◆ Information provided ◆
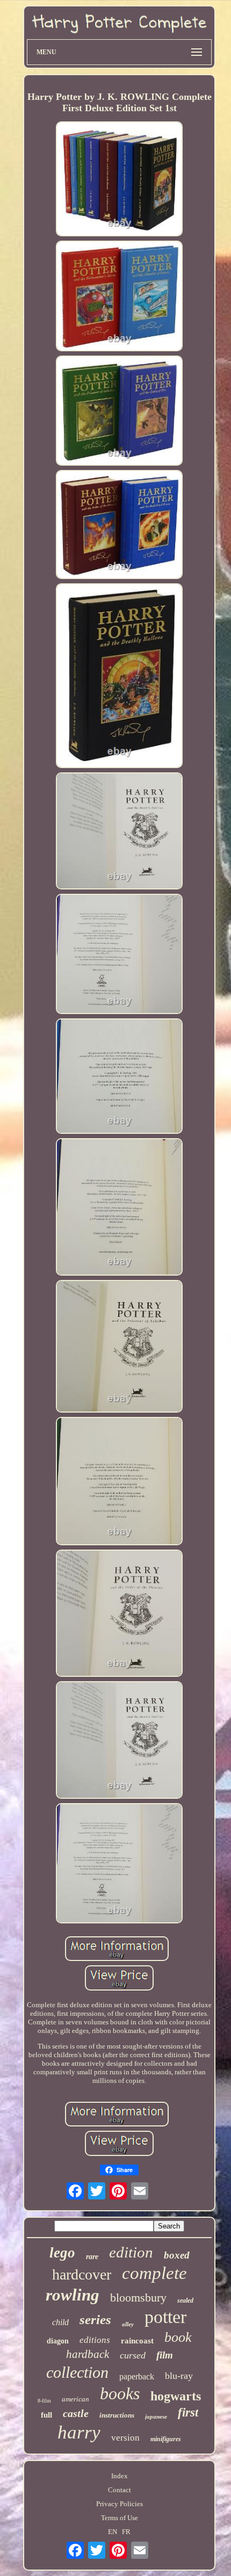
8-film (44, 2401)
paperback (136, 2376)
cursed (133, 2355)
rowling (72, 2294)
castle (76, 2413)
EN (112, 2532)
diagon (58, 2341)
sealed (185, 2300)
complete (154, 2273)
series (95, 2319)
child (60, 2322)
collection (77, 2372)
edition (131, 2252)
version (125, 2438)
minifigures (165, 2439)
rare (92, 2257)
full (46, 2415)
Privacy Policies (119, 2504)
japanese (156, 2416)
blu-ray (179, 2375)
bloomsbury (138, 2297)
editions (95, 2340)
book (178, 2337)
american (75, 2399)
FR (126, 2532)
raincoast (137, 2340)
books (120, 2393)
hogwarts (175, 2396)
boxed (177, 2255)
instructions (116, 2415)
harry (78, 2432)
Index (119, 2476)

◆ What you are asked to do ◆
Starting at the line that contains "american (75, 2399)", write out every line to the end of the entries, exactly as given.

◆ Answer to this task ◆
american (75, 2399)
FR (126, 2532)
raincoast (137, 2340)
books (120, 2393)
hogwarts (175, 2396)
boxed (177, 2255)
instructions (116, 2415)
harry (78, 2432)
Index (119, 2476)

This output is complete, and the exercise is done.